Local government is also making a foray into hydrogen vehicles, with Moreland City Council in Victoria pioneering the technology with a pilot project to replace its existing rubbish collection fleet with fuel cell truck equivalents.
Queensland government fleet manager QFleet manages more than 10,000 passenger and light light commercial vehicles, including 100 electric vehicles.
The new hydrogen vehicles, which are decorated with Indigenous-inspired designs featuring the Brisbane River, will be available for frontline health staff, educators and community workers.
They will be tested in on-road conditions over the next three years to demonstrate the efficiency of hydrogen in passenger vehicles and potentially lead to a rollout of hydrogen for trucks, trains and marine purposes, Mr de Brennis says.
The new vehicles will be fuelled by locally produced hydrogen.
“Leasing them as part of our trial of fuel cell electric vehicle technology highlights the fact that QFleet continues to drive Queensland’s renewable transport options,” the minister said
“This trial aims to accelerate the uptake of hydrogen technology.”
Queensland is aiming to establish itself as a hydrogen superpower, and supporting a local hydrogen industry is a key part of the state’s covid-19 recovery plan.
Last week the government-owned North Queensland Bulk Ports Corporation (NQBP) also signed an MOU to build a renewable hydrogen production, storage, and export facility within the Hay Point port precinct.
Refuelling infrastructure needed
The Nexo is the world’s first hydrogen feul cell SUV and part of Hyundai’s eco-mobility portfolio along with hybrid, plug-in hybrid and battery electric vehicles.
According to Hyundai, the Nexo offers a 666km driving range with a 3-5 minute fuelling time.
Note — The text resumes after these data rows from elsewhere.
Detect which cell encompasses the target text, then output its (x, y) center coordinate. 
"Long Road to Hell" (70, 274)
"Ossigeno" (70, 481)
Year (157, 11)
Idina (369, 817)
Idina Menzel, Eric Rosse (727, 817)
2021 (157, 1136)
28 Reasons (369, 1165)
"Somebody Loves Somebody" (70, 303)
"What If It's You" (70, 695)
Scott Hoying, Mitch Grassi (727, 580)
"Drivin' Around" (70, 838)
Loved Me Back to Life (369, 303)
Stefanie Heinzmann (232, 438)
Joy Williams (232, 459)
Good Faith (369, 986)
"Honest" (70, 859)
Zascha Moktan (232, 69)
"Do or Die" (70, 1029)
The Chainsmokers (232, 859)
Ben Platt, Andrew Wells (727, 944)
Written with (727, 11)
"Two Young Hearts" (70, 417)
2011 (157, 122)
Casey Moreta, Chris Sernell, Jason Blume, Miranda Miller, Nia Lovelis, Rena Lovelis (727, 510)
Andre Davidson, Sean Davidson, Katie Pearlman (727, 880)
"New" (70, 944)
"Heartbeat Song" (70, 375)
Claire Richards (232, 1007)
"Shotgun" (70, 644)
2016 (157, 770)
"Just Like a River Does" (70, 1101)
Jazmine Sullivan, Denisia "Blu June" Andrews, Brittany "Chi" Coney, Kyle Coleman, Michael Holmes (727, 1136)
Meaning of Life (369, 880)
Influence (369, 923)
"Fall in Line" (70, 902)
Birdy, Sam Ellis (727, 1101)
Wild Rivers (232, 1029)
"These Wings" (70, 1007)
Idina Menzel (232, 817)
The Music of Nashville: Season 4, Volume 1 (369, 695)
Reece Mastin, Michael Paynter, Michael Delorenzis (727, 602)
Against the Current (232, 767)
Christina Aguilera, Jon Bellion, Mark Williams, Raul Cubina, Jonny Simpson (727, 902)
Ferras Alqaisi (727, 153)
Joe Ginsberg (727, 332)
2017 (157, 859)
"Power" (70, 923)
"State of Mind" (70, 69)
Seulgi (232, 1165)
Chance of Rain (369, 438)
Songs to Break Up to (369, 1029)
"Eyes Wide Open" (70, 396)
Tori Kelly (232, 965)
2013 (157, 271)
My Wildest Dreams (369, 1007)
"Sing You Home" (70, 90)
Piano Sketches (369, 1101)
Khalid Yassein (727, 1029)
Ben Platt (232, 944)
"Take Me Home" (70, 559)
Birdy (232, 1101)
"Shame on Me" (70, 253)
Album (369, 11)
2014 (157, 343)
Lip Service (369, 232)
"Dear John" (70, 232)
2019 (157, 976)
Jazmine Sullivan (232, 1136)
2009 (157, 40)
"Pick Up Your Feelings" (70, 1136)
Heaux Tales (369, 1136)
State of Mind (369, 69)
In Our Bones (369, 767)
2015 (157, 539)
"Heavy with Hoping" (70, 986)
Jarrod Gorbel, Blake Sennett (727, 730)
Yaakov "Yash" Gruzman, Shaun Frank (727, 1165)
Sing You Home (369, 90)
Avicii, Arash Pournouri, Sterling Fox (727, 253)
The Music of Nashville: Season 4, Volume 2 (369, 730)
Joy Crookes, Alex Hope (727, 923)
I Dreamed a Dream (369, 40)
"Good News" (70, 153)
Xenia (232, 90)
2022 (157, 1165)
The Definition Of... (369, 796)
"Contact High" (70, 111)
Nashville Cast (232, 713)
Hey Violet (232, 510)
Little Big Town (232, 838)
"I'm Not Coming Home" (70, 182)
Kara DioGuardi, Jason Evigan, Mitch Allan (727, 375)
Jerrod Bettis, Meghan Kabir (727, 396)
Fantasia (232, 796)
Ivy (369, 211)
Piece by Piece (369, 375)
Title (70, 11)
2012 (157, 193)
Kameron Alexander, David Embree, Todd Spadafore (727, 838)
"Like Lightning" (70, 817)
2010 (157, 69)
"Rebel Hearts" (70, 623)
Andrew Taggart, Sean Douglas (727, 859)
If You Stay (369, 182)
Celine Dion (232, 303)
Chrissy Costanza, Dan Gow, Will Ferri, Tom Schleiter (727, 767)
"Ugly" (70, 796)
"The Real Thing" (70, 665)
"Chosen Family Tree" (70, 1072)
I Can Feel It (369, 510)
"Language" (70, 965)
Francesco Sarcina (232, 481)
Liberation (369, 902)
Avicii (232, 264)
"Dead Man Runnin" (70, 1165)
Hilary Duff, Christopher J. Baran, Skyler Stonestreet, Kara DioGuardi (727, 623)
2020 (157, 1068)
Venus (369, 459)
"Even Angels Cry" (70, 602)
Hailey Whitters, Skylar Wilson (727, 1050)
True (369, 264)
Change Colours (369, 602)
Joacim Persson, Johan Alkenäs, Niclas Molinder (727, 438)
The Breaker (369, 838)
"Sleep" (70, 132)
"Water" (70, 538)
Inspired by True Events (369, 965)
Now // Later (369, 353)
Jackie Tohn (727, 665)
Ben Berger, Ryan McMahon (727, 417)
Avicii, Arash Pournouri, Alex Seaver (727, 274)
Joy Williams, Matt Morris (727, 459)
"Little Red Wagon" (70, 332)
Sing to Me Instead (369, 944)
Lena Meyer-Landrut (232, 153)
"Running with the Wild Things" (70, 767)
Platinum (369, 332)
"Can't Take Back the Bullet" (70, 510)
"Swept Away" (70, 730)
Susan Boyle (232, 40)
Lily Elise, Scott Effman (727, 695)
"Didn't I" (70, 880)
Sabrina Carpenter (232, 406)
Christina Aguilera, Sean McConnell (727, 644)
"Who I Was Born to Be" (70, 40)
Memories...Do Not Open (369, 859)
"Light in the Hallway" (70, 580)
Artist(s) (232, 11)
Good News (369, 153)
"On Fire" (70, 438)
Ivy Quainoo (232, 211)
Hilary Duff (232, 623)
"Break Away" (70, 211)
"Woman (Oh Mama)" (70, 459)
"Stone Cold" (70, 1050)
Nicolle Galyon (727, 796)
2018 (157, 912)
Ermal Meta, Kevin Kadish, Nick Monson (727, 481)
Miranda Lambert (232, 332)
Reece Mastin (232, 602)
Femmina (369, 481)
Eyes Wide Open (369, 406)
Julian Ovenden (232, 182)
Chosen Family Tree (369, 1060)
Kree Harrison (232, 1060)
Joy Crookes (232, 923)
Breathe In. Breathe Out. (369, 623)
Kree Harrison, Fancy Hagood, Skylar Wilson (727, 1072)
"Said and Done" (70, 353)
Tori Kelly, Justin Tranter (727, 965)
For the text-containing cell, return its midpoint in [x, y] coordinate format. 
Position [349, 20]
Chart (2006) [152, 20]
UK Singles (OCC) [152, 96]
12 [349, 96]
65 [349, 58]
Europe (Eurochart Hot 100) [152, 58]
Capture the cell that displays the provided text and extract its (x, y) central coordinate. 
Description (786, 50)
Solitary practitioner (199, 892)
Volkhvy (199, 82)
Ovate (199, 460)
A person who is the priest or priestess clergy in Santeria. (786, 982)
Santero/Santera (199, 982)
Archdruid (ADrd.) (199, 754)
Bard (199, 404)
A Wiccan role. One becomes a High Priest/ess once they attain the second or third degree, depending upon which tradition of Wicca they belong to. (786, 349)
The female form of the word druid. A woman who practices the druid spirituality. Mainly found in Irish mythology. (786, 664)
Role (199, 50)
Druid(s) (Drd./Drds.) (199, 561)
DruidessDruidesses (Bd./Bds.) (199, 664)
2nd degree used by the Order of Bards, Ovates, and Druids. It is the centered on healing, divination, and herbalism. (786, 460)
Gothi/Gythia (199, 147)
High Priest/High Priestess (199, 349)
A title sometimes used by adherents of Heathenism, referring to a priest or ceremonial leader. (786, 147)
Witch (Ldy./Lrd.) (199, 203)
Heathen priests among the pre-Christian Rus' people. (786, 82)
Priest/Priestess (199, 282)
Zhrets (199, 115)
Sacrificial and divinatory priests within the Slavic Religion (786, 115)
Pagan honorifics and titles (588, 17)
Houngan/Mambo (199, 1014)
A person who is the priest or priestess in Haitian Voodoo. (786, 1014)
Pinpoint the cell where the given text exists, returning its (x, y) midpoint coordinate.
It is zero-emissions and doesn’t admit anything other than water vapour from its exhaust.
The road map notes the biggest obstacles to uptake of hydrogen vehicles are capital costs and lack of infrastructure to support hydrogen vehicles including refuelling stations.
Australia’s first public hydrogen refuelling station opened in the ACT in March to service the ACT fleet and spokesman told Government News a temporary refuelling station is being run in Queensland at a research centre in Redlands.
It’s expected that a permanent commercial facility will be in operation by the end of the year.
Mr de Brenni says QFleet plans to add 44 more electric vehicles to the fleet by the end of this year and has a target of 288 by the end of 2022.
“The Queensland government has set a target of zero net emissions by 2050 and the transition to low and zero-emission electric vehicles will be a significant driver of this target being met,” he said.
The transport sector is Queensland’s second largest source of greenhouse emissions.